If you see a pattern of a junior developer committing unacceptably poor quality code, I doubt it would be productive to tell them Try to make it read more like prose. Instead you'd give more concrete advice, such as choosing good variable names, or the SOLID principles, or judicious use of comments, or sensible indentation.
Perhaps I'm missing something though. In what way was the code should read like well-written prose advice helpful to you?
Specifically in relation to naming. I was caught up in the dogma of "things need to be short" (e.g., using silly variable names like getConf instead of getWebpackConfig). The difference is subtle, but that combined with reading my code aloud to see if it reads like a sentence ("prose") is helpful.
For example, using what I learned I read this code (https://github.com/cheatcode/nodejs-server-boilerplate/blob/...) as:
"This module is going to generate a password reset token. First, it's going to make sure we have an emailAddress as an input, then it's going to generate a random string which I'll refer to as token, and then I want to set that token on the user with this email address."
So you're interpreting it to mean use identifiers which are as descriptive as they can practically be, and which are meaningful and self-explanatory when used in combination.
I agree that's generally good advice; the mathematical style of using extremely short identifiers generally just confuses matters. (Exception: very short-lived variables whose purpose is immediately clear from the context.) It's only one possible interpretation of code should read like prose, though. It you who deserves the credit there, not Bob.
> silly variable names like getConf instead of getWebpackConfig
To nitpick this particular example: I'd say that, if it's a method of an object which is itself specific to WebPack, then the shorter identifier is fine.
I'm in the "code should read like poetry" camp. Poetry is the act of conveying meaning that isn't completely semantic - meter and rhyme being the primary examples. In code, that can mean maintaining a cadence of variable names, use of whitespace that helps illuminate structure, or writing blocks or classes where the appearance of the code itself has some mapping to what it does. You can kludge a solution together, or craft a context in which the suchness of what you are trying to convey becomes clear in a narrative climax.
> use of whitespace that helps illuminate structure,
Good luck with that now that everybody uses automatic linters & formaters that mess up your whitespace because of some stupid rule that there should be only one empty line and no spaces after a function name or something.
I like to think of the way Hemmingway writes.
Code should be simple and tight and small. It should also, however, strive for an eighth grade reading level.

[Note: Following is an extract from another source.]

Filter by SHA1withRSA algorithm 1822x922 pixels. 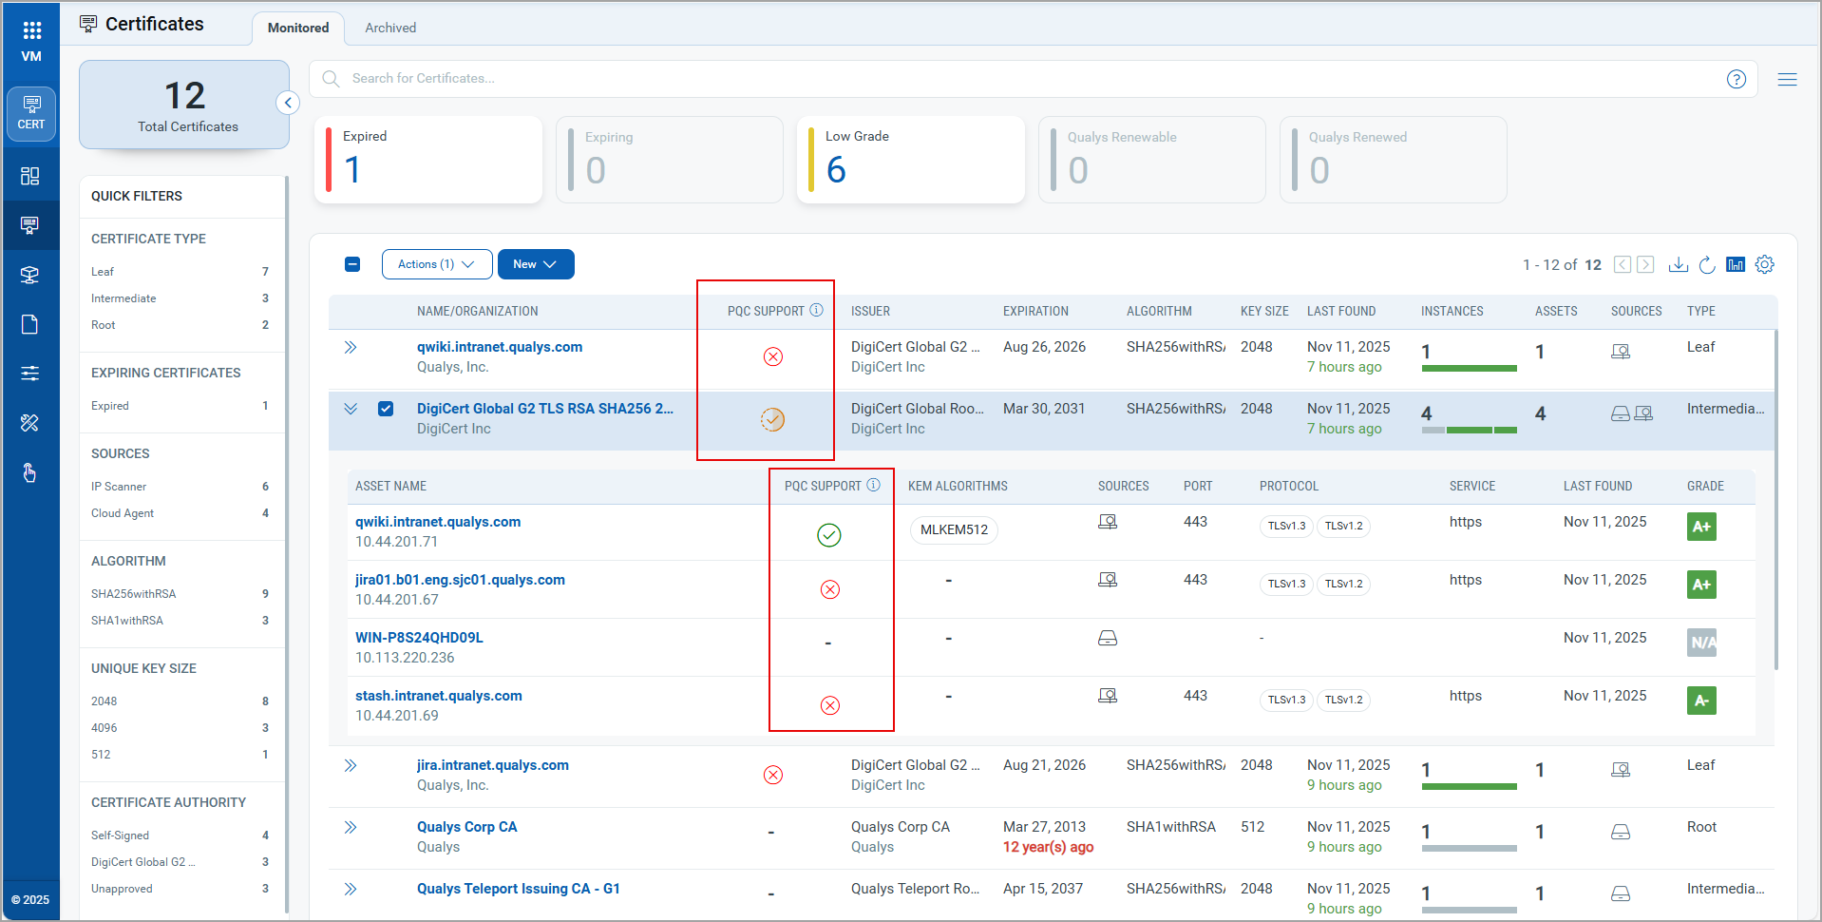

You shouldn't try to make your classes so small that you're abusing something like nested ternary operators which are difficult to read. You shouldn't try to break up your concepts so much that while the sentences are easy, the meaning of the whole class becomes muddled. You should stick with concepts everyone knows and not try to invent your own domain specific language in every class.
Less code is always more, right up until it becomes difficult to read, then you've gone too far. On the other hand if you extract a helper method from a method which read fine to begin with, then you've made the code harder to read, not easier, because its now bigger with an extra concept. But if that was a horrible conditional with four clauses which you can express with a "NeedsFrobbing" method and a comment about it, then carry on (generating four methods from that conditional to "simplify" it is usually worse, though, due to the introduction of four concepts that could be often better addressed with just some judicious whitespace to separate them).
And I need to learn how to write in English more like Hemmingway, particularly before I've digested coffee. That last paragraph got away from me a bit.